### EXERCISE REQUIREMENTS
Beginning with the first line of the data below, set down each line exactly through the line that contains "Toggle the theme".

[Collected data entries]
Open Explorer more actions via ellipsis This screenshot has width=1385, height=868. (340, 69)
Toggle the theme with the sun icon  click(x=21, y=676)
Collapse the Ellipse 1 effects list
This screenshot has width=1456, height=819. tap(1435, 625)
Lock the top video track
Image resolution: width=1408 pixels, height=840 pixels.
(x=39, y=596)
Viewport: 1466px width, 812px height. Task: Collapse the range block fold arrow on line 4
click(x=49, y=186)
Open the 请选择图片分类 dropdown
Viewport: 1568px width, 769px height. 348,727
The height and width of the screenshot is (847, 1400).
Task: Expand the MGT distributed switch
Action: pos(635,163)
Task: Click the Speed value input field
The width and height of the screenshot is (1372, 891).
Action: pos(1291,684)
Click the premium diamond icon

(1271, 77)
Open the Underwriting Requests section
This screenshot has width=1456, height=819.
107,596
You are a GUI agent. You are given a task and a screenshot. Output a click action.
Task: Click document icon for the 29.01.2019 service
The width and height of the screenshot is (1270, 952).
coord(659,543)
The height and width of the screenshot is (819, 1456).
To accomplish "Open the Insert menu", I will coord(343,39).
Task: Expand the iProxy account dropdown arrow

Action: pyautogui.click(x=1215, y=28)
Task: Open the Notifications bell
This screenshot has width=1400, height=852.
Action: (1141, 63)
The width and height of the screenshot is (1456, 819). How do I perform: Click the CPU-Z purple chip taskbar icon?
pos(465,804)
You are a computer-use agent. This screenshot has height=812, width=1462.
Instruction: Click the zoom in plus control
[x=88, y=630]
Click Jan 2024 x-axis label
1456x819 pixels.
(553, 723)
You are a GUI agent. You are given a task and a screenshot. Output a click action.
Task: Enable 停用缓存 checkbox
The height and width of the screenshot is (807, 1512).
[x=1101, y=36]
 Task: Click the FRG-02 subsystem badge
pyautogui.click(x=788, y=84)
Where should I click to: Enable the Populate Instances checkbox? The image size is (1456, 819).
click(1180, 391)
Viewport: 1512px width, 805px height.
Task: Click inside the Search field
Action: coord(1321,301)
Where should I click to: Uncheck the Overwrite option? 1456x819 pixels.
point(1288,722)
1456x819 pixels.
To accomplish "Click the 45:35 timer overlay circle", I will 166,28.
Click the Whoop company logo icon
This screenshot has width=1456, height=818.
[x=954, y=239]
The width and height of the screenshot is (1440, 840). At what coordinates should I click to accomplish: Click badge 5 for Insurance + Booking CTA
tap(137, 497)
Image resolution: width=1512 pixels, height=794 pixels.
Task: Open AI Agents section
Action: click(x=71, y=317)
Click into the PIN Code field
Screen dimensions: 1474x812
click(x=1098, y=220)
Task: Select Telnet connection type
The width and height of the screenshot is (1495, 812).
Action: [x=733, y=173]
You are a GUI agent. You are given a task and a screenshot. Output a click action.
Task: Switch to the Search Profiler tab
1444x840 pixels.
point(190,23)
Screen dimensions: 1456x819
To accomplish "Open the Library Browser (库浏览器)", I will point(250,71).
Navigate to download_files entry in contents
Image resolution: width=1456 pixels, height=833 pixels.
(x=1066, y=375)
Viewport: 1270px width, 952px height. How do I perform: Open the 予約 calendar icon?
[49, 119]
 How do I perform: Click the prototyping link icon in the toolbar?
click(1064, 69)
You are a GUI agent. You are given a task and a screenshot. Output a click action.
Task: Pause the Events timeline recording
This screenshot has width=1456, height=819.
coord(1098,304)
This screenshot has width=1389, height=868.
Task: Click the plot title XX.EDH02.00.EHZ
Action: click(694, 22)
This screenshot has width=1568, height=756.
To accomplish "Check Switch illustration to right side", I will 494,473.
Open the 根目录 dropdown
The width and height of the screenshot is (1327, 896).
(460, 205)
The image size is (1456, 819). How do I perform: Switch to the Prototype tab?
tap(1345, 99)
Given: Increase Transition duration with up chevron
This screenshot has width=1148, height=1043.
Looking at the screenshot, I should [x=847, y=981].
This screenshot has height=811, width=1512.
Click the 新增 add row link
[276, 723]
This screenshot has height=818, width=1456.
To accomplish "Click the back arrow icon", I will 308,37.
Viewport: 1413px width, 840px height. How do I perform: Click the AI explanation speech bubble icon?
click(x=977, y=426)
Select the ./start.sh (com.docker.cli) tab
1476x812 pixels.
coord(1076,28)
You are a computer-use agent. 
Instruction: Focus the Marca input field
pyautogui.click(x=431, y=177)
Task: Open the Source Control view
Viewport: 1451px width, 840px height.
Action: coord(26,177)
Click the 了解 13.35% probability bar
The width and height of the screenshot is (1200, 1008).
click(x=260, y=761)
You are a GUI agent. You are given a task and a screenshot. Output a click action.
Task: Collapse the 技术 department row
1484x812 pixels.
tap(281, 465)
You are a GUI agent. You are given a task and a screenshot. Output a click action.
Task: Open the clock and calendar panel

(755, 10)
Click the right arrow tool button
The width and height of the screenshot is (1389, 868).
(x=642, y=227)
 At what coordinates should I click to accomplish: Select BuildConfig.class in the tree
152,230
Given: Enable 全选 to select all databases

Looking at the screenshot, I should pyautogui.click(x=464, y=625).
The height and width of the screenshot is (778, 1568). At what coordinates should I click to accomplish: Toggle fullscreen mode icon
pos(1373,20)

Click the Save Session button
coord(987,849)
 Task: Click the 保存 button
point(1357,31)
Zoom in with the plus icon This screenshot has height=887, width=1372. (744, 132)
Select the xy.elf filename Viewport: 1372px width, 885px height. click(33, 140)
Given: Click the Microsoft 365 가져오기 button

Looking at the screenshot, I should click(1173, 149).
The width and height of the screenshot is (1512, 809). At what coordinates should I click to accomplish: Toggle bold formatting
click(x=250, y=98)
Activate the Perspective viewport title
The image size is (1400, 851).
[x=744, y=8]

### YOUR SOLUTION
Open Explorer more actions via ellipsis This screenshot has width=1385, height=868. (340, 69)
Toggle the theme with the sun icon  click(x=21, y=676)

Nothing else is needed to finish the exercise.